The Kosovo curse (Косовска клетва / Kosovska kletva) or Prince's curse (Кнежева клетва / Kneževa kletva), is according to legend, a curse said by Serbian Saint Lazar Hrebeljanović before the Battle of Kosovo in 1389, cursing Serbs who ignored his call for war against the Ottoman Empire.

== Origins ==
According to legend, the Kosovo curse originates from the Battle of Kosovo in 1389. The Serbian prince Saint Lazar Hrebeljanović spoke the words, cursing those Serbs who ignored his call for war against the Ottoman Empire. His contemporary, Constantine of Kostenets, recorded that Lazar issued an "invitation and threat" to Serbian states which is preserved in the Serbian epic poetry in the form of a curse.

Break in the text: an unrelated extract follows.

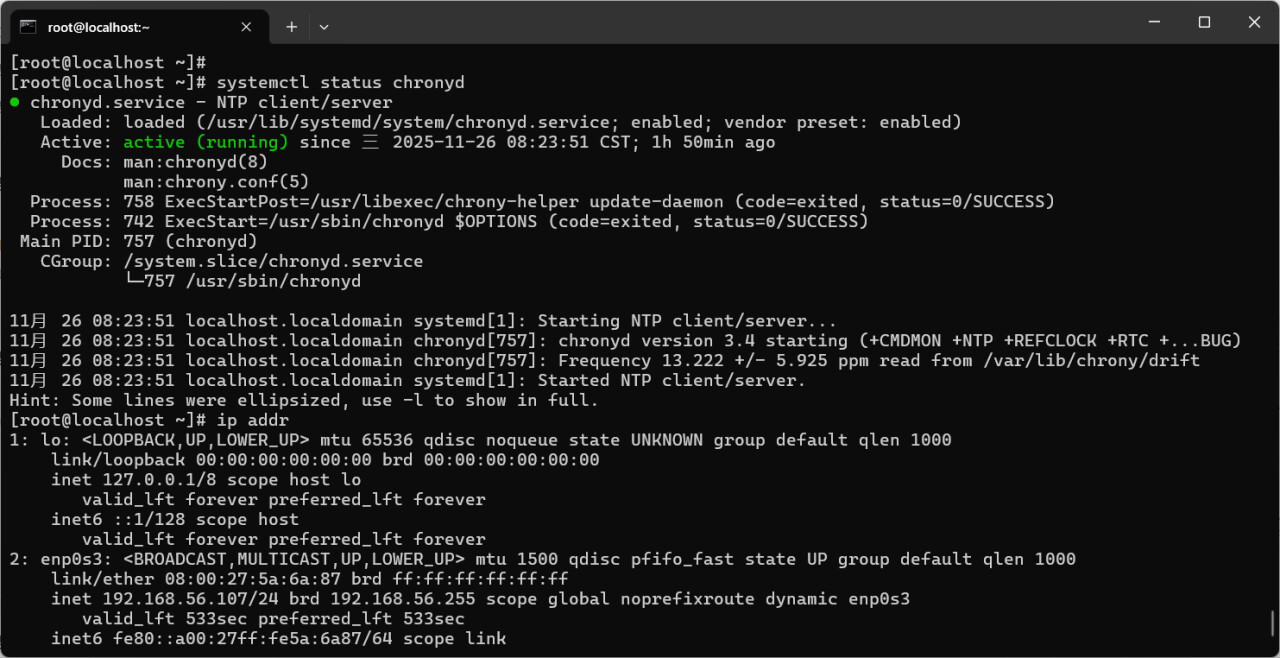The width and height of the screenshot is (1280, 658).
Task: Expand the new tab profile dropdown
Action: 324,27
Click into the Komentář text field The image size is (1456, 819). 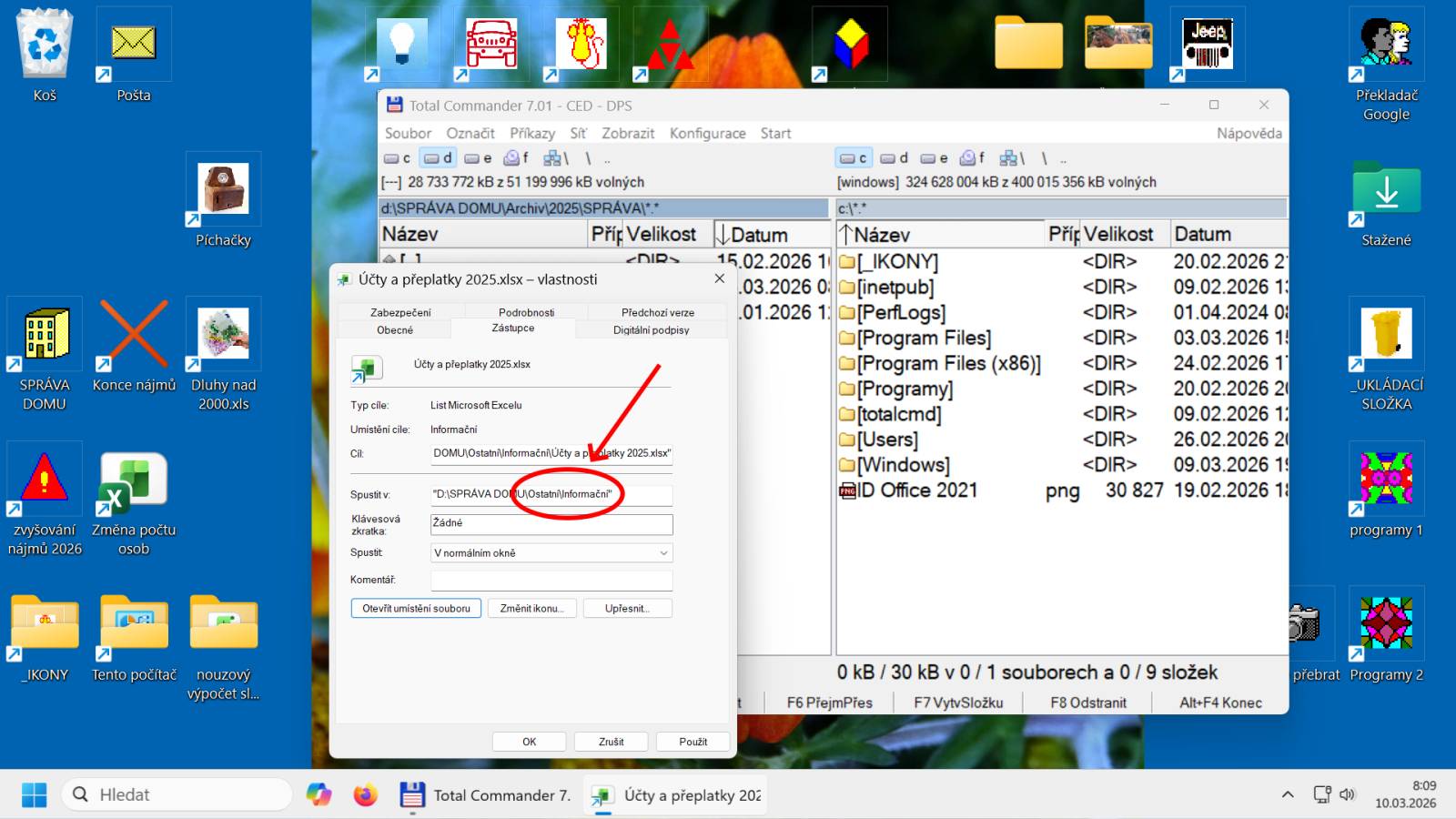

From 1778 to 1781, Avram Miletić composed a miscellany of 129 songs (Песмарица/Pesmarica) which also included the song "A history of Musić Stefan" containing a form of the Kosovo curse. One form of the curse appeared in the 1845 edition of the collection of Serbian folk songs by Vuk Karadžić. It is an updated version of a 1813 text by Karadžić with stronger nationalist overtones.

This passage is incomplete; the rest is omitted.